## Teks Bacaan

/---

Memang ada rencana untuk membangun kembali kamp pengungsi Naher el Bared yang mengalami kehancuran akibat pertempuran antara kelompok Fatah al Islam dengan tentara Libanon, pertengahan 2007. Demikian diungkapkan Sari Hanafi, sosiolog di Universitas Amerika di Beirut. Tapi yang penting katanya, adalah menyingkirkan terilosirnya kamp pengungsi Palestina. Untuk itu, bila kelak, kamp pengungsi Naher al Bared benar-benar akan dibangun kembali, di kawasan itu akan dibangun sistem pembungan air kotor, yang dihubungkan dengan sungai di dekatnya, Sungai Naher al Bared, yang menjadi nama kamp ini.

\---

## Entri yang Diberikan
/---

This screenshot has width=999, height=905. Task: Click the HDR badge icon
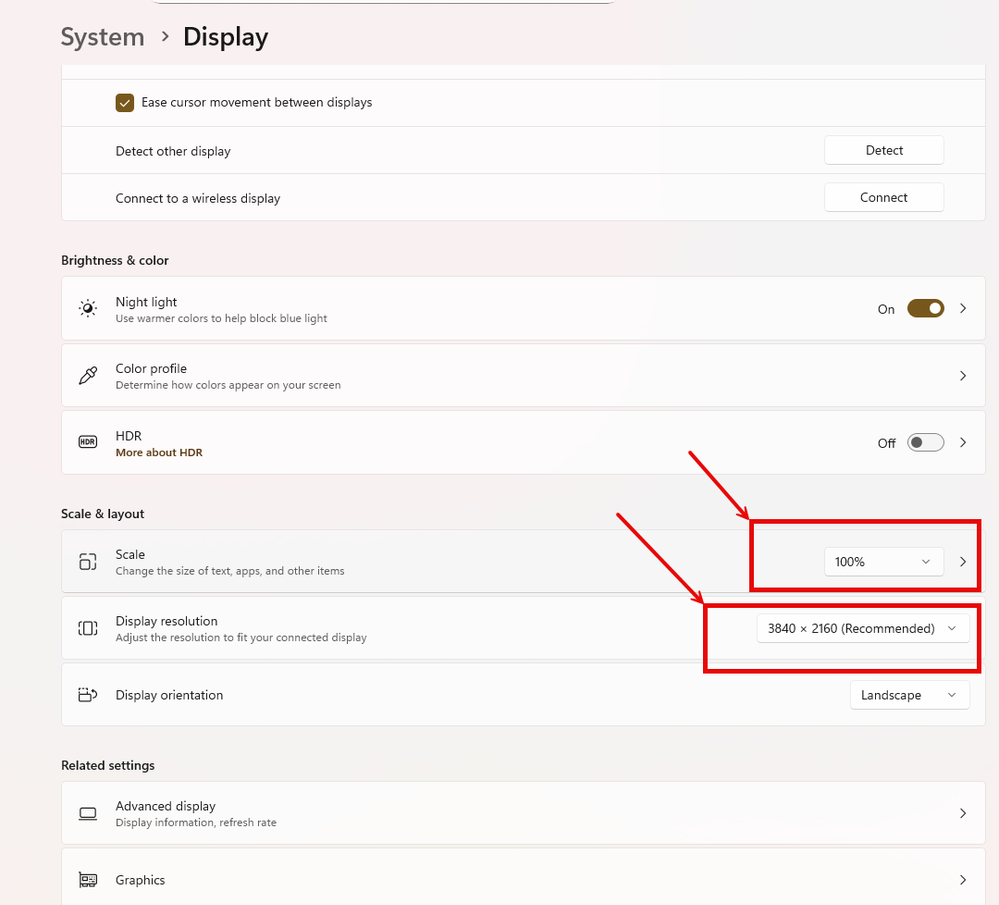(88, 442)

\---
/---

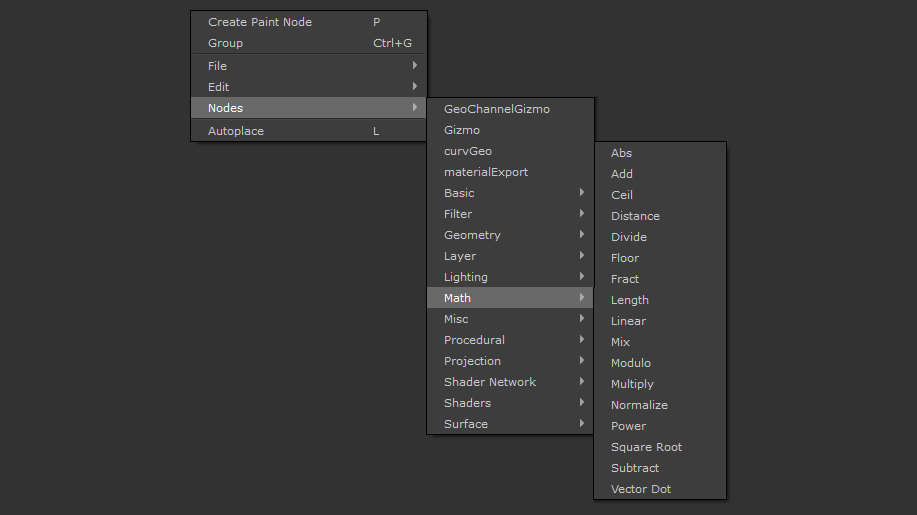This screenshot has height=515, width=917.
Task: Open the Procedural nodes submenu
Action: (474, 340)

\---

## Latihan Soal
• a. Menurut teks bacaan, siapa yang mengungkapkan adanya rencana membangun kembali kamp pengungsi Naher el Bared?
• b. Tuliskan lanjutan teks bacaan tentang rencana pembangunan kembali kamp pengungsi Naher el Bared.
Entri di atas tidak diperlukan untuk mengerjakan soal.

## Kunci Jawaban
• a. Sari Hanafi, sosiolog di Universitas Amerika di Beirut.

• b.
Selain itu sarana di kamp kelak akan dikaitkan dengan kawasan di sekitarnya. Dalam hal ini antara lain, penyediaan air dan aliran listrik. Apalah kelak kamp pengungsi Naher al Barad benar-benar akan kembali dibangun? Suatu pertanyaan juga mencuat di kalangan pengungsi Palestina yang ditampung di Libanon. Bagi mereka, kembali ke kamp Naher al Bared adalah impiannya. Mereka mengatakan, sebelum bermimpi untuk kembali ke Palestina,, sekarang bermimpi untuk dapat kembali ke kamp lama, Naher al Bared. (ar)

.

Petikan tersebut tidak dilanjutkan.